Exatamente, ele é como dito na entrevista que está na Internet: “Sérgio Amaral é um ceramista genuinamente português, que tem vindo a conquistar um lugar único no contexto da cerâmica de sua terra natal, cruzando, com as suas figuras antropomórficas – os matarrachos – os campos da plástica popular e da estética contemporânea. Nascido em 1959, em Mangualde, é ele que, por um certo acaso, contacta, na década de 1980, com a produção de olarias de Molelos, onde se mantinha à época alguns processos de fabrico primitivos. Passa a frequentar a oficina para aprender as técnicas de produção, começando rapidamente a criar as suas próprias peças. O contacto com o Mestre Zé Maria, de Ribolhos, será fundamental na sua decisão de se dedicar exclusivamente ao figurado.” (https://www.artepopularportuguesa.org/sergio-amaral/)

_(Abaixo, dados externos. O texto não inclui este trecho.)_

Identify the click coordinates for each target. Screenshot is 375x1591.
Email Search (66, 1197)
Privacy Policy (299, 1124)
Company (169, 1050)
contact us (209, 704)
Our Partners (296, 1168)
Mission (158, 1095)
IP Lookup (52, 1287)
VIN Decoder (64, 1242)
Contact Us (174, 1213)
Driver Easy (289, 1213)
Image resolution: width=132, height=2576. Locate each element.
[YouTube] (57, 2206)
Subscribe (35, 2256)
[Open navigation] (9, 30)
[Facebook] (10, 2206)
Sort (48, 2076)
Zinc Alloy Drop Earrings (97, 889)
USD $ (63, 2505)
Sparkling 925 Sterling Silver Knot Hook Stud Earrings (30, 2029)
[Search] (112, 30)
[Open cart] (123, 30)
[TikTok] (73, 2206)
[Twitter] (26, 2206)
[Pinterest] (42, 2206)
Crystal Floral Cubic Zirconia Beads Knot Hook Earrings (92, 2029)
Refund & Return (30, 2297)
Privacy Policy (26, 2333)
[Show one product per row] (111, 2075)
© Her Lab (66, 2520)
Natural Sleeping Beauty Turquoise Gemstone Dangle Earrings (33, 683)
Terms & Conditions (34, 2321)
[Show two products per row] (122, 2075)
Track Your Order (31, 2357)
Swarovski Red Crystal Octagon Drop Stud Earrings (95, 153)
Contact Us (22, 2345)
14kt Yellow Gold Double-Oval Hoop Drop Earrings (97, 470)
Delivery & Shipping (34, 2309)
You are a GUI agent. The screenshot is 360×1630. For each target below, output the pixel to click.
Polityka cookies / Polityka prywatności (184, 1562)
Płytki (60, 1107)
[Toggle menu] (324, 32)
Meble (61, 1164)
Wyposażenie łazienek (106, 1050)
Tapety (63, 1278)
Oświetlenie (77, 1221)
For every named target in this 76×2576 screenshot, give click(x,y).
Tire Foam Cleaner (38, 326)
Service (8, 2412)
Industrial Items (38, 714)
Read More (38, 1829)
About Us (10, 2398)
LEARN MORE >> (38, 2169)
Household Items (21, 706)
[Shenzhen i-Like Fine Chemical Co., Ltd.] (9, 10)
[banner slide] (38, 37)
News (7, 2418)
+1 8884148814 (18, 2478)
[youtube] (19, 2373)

Desde então, com os matarrachos – construídos através de técnicas distintas, que Sérgio Amaral faz questão de continuamente pesquisar e aprender – tais peças constituem o centro da sua produção. Nos últimos anos, ele tem se dedicado a tornar o seu ateliê, em Mangualde, num espaço de partilha e aprendizagem, realizando cursos, workshops e eventos em torno da atividade de olaria.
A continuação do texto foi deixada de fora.